▸ **What you are asked to do**
How many lines in these records hold the string "agent"? Reply with the number alone.

▸ **Data to process**
———

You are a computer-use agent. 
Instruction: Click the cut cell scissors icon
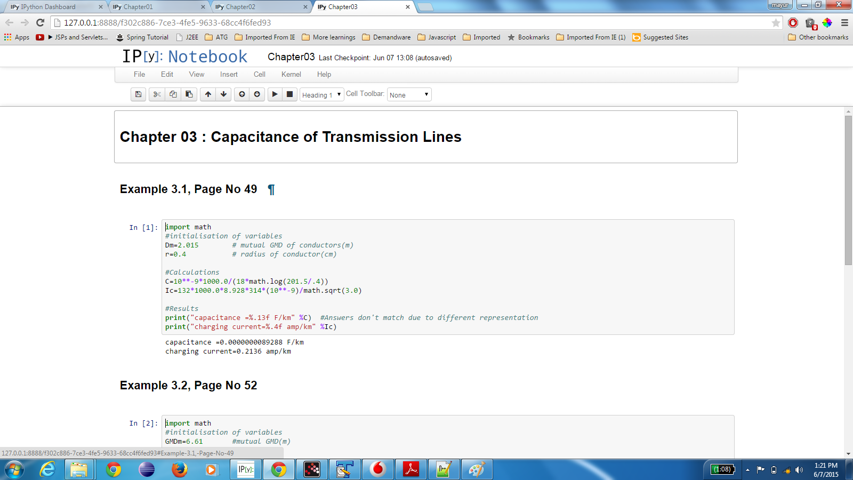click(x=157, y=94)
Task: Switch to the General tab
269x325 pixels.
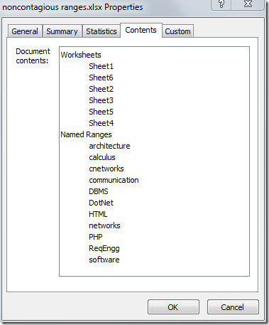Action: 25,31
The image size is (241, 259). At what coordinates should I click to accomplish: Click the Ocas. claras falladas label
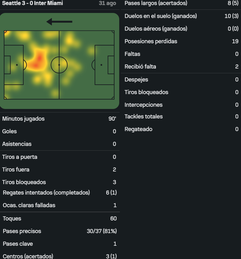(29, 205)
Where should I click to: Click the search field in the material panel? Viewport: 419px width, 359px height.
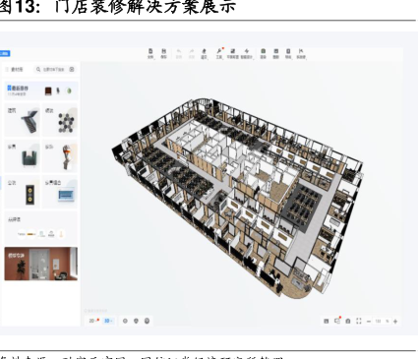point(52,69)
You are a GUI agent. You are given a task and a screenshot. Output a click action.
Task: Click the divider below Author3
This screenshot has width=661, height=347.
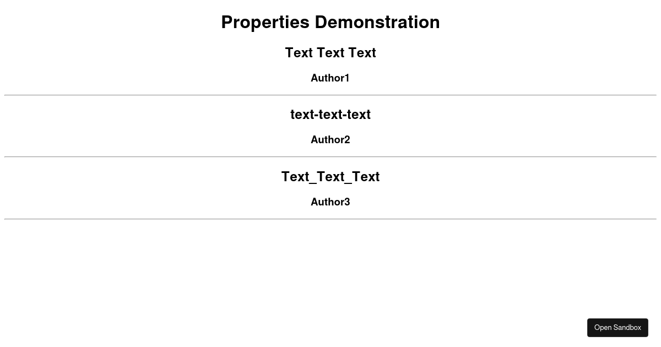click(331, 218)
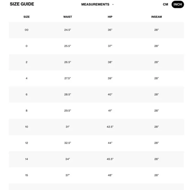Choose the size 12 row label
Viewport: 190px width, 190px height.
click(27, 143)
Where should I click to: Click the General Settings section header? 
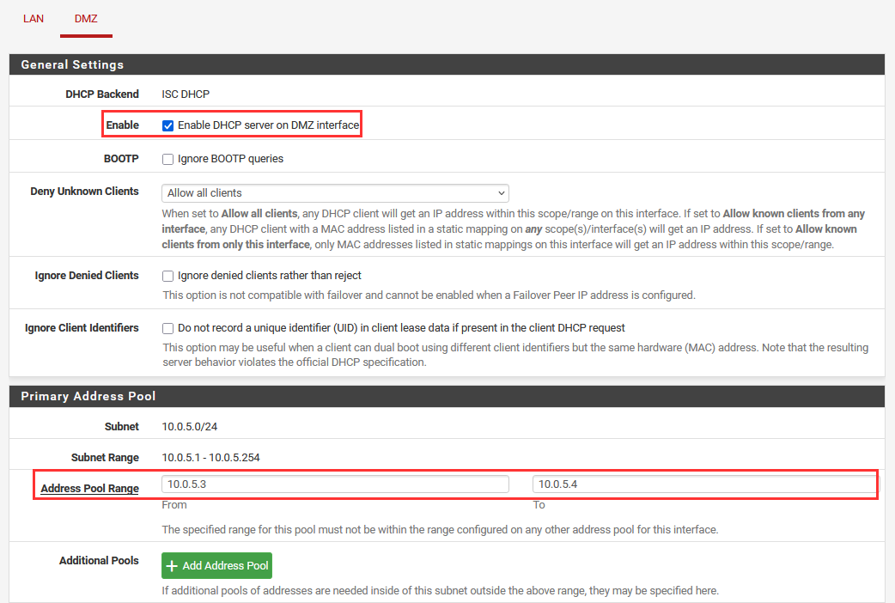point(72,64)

———

▸ **Solution for this exercise**
2